## Tarea asignada 1
Responde a partir del texto sobre el sufrimiento y la felicidad:
(a) ¿Para qué fue creada la persona?
(b) ¿De qué diccionario se toma la definición de la felicidad?
(c) En el caso del hombre, ¿qué obligación debe acompañar al derecho a la felicidad?
## Tarea asignada 2
Reproduce al pie de la letra el tramo del texto sobre el sufrimiento y la felicidad que va desde "Dios o la fuerza" hasta "entre la descomposición.".
## Tarea asignada 3
Prosigue el texto sobre el sufrimiento y la felicidad desde el punto en que se detiene.

─── Fragmento del documento ───

Por Candi
En rededor de no pocos corazones, dan vueltas, ansiosas por atravesarlos, saetas de punta umbría. De tanto en tanto, las estremecedoras flechas atraviesan la carne de los sentidos y pegan en la sustancia inmaterial del espíritu que se arruga, se dobla, pero sin partirse. Entonces comienza el sufrimiento.
El sufrimiento es, en mi opinión, un estado antinatural del “yo”, un sentimiento ajeno a la sustancia de la persona, pues ésta no fue creada para sufrir, sino para “vivir plenamente”, y el sufrimiento es muerte del derecho a la felicidad ¿Derecho a la felicidad? Sí, derecho a la felicidad. Antes de ir a la definición “candiniana” de lo que es la felicidad, me permitirá el lector que recuerde que el sufrimiento se produce, la mayor parte de las veces, por factores ajenos a la voluntad del individuo. En ciertas ocasiones, también, el dolor sobreviene por autoatentados contra la integridad del propio “yo” (cuando el individuo odia, mezquina, envidia, es decir aloja en su corazón sentimientos oscuros) y por causas naturales no aceptadas por el hombre, como la muerte.
Dios o la fuerza de la vida, digámoslo, no desea el dolor para ninguna criatura, pero como este viene casi siempre como efecto del mal que provocan ciertos hombres, necesariamente Dios, esa fuerza o la naturaleza, si lo prefieren así, le da un buen sentido al dolor: es el de impulsar a quien lo padece a superarlo para después acudir en ayuda de otros adoloridos y elevar a la humanidad que suspira entre la descomposición.
La felicidad
Según el diccionario de la Real Academia Española, la felicidad es “un estado de grata satisfacción espiritual y física”, y esta es una buena definición de la felicidad, estado de ánimo que “toda criatura viviente” (y no solamente el ser humano) tiene derecho a obtener. En el caso del hombre, a ese derecho lo debe acompañar necesariamente la obligación de luchar por ese estado de cosas, por la felicidad.

─── Entradas ───

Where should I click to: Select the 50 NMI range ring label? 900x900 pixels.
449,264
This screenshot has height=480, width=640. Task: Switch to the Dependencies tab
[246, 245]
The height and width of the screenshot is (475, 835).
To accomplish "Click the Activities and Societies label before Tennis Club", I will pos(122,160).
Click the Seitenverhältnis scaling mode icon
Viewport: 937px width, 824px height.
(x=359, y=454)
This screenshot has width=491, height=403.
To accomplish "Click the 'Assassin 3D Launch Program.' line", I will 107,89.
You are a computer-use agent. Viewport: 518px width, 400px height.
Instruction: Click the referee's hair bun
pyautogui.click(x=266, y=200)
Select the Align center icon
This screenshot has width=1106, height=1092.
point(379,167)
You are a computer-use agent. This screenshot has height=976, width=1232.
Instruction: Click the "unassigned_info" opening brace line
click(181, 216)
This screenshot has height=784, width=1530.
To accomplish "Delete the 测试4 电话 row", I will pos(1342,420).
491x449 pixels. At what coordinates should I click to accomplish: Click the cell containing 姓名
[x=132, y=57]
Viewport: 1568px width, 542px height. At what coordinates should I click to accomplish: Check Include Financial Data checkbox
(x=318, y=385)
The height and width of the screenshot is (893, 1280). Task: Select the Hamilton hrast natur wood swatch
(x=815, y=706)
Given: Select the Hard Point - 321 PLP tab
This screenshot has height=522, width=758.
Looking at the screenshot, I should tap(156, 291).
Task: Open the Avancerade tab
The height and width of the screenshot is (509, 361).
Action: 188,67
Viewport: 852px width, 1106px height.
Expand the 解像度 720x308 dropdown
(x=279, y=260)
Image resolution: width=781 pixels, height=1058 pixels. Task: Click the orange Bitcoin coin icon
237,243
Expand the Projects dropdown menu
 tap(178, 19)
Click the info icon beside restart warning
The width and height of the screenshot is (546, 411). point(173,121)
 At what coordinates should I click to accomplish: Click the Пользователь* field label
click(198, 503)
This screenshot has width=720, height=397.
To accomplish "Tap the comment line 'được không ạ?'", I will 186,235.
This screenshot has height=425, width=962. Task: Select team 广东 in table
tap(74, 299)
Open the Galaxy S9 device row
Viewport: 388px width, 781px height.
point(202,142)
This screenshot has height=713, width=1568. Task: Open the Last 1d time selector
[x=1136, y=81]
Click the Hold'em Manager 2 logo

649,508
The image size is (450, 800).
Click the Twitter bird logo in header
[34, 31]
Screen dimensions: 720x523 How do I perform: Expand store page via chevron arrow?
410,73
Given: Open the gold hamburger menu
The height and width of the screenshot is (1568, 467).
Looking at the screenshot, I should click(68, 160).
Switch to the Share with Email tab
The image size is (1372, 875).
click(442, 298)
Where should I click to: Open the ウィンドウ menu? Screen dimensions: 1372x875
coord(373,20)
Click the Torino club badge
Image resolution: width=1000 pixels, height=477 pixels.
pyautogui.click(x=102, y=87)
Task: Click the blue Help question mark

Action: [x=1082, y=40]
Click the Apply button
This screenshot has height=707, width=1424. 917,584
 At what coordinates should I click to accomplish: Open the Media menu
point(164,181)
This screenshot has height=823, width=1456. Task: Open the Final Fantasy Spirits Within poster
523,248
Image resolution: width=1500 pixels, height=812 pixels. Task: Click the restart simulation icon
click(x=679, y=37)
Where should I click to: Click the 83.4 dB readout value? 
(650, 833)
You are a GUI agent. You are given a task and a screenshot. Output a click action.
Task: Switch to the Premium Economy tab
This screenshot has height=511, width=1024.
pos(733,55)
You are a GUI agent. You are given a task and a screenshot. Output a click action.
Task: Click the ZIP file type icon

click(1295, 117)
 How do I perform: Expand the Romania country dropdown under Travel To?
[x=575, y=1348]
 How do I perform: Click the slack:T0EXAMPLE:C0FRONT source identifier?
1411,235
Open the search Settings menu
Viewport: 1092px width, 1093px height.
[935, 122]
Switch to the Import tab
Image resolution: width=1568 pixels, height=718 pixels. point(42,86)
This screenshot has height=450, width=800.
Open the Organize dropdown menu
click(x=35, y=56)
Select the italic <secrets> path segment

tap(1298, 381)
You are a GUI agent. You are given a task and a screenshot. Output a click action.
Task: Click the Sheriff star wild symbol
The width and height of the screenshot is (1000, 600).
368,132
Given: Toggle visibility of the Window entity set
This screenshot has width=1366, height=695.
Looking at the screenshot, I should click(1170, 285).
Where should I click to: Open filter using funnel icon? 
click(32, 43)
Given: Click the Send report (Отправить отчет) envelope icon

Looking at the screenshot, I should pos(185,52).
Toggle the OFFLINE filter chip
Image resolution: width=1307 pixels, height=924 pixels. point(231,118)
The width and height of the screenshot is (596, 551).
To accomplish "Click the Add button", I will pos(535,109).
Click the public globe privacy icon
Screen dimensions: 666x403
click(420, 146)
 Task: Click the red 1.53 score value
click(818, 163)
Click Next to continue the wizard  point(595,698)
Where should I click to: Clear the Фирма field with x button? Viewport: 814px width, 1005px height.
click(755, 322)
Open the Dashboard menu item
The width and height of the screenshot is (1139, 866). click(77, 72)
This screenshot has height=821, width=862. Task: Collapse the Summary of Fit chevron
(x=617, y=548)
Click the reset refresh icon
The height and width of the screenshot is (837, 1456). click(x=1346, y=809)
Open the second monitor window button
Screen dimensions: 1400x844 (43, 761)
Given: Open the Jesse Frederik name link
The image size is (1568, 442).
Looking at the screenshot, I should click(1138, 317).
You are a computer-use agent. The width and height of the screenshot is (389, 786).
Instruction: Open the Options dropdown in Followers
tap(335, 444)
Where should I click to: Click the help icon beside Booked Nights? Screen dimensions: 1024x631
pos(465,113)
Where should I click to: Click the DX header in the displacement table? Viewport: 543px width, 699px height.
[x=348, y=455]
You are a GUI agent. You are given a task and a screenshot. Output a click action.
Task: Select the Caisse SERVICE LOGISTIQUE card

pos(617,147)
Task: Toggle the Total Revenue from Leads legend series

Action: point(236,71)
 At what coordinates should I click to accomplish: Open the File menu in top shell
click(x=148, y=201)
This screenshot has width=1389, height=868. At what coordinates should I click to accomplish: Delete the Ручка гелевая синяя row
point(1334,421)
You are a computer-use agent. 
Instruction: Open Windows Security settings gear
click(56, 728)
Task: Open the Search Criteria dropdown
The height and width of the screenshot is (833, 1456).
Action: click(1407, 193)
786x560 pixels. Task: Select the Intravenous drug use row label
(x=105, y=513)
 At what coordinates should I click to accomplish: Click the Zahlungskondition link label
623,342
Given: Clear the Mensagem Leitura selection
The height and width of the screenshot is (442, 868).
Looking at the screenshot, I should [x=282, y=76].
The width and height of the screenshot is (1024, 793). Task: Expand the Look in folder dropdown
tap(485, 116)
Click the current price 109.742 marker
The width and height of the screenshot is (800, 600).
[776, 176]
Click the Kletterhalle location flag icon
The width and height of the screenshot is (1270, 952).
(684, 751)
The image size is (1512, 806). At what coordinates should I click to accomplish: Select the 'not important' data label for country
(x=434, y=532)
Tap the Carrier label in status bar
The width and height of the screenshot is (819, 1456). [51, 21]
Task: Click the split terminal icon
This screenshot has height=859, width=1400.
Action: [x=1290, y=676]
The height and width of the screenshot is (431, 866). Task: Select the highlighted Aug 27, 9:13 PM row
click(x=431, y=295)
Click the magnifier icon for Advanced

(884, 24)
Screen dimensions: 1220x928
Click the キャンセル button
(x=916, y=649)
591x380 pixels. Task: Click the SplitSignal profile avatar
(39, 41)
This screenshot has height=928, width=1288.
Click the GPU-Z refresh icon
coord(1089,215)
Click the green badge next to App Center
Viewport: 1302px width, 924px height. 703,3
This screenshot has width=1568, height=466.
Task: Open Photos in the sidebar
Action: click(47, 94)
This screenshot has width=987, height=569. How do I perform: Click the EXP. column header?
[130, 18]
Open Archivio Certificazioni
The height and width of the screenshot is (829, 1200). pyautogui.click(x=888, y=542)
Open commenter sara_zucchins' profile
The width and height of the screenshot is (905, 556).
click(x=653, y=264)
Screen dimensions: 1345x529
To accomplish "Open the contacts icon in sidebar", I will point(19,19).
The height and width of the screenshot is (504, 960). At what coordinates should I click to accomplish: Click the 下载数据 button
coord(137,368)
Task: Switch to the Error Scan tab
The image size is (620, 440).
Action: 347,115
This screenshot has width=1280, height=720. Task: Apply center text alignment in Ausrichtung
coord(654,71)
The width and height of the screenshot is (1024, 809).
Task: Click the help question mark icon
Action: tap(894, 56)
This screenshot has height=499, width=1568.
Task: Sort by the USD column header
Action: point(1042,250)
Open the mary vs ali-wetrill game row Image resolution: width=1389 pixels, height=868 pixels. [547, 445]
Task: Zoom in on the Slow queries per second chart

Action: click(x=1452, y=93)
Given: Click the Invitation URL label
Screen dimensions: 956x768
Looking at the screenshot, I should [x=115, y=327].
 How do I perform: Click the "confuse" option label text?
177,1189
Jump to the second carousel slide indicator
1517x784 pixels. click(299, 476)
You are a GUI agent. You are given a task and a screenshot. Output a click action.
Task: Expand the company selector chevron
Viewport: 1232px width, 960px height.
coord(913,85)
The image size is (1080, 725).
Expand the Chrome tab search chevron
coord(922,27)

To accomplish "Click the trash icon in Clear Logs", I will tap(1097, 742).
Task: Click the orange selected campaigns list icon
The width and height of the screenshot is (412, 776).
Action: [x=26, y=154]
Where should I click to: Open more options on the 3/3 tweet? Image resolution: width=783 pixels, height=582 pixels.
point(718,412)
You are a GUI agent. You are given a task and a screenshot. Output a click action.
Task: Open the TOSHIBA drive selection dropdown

───

## Respuesta redactada 1
(a) Para "vivir plenamente".
(b) Del diccionario de la Real Academia Española.
(c) La obligación de luchar por ese estado de cosas, por la felicidad.

## Respuesta redactada 2
Dios o la fuerza de la vida, digámoslo, no desea el dolor para ninguna criatura, pero como este viene casi siempre como efecto del mal que provocan ciertos hombres, necesariamente Dios, esa fuerza o la naturaleza, si lo prefieren así, le da un buen sentido al dolor: es el de impulsar a quien lo padece a superarlo para después acudir en ayuda de otros adoloridos y elevar a la humanidad que suspira entre la descomposición.

## Respuesta redactada 3
A partir de esta definición, se comprende que la felicidad no es solo el placer, el goce que proviene de una acción de orden material. Es más, la felicidad no es tampoco el placer espiritual, porque la verdadera felicidad trasciende todo eso y podría definirse “como un estado de paz interior, de calma, permanente carnal y espiritual”. Esta paz interior se produce con la esperanza en la adversidad y la gratitud en la prosperidad. Gozar con prudencia en la prosperidad y soportar el dolor o la tristeza con esperanza y “haciendo”, “obrando”, en la adversidad.
Mi charla con Rathge
Mi reparador de mente disparatada, o tal vez disparada hacia nebulosas existenciales en donde no se ve nada; esto es el terapeuta, escritor de artículos interesantes, pensador, psiquiatra y disertante, doctor Ernesto Rathge, quien por sus dotes y talento no necesita más presentación, ha expresado en uno de mis últimos encuentros con él, (y puesto que en estos tiempos algunas circunstancias poco favorables danzan sobre mi vida) algo sobre el sentido de la vida “¿Cómo se puede estar bien -le ha preguntado- cuando otra vida sufre y uno mismo sabe lo que es el sufrimiento?” “¿Cuál es el sentido de todo esto si no hay trascendencia?” Esta última pregunta, para alguien que desea fervorosamente vivir de la fe, pero que lo sujeta la razón, es bastante demoledora; especialmente para quien se bambolea entre el Evangelio y Nietzsche.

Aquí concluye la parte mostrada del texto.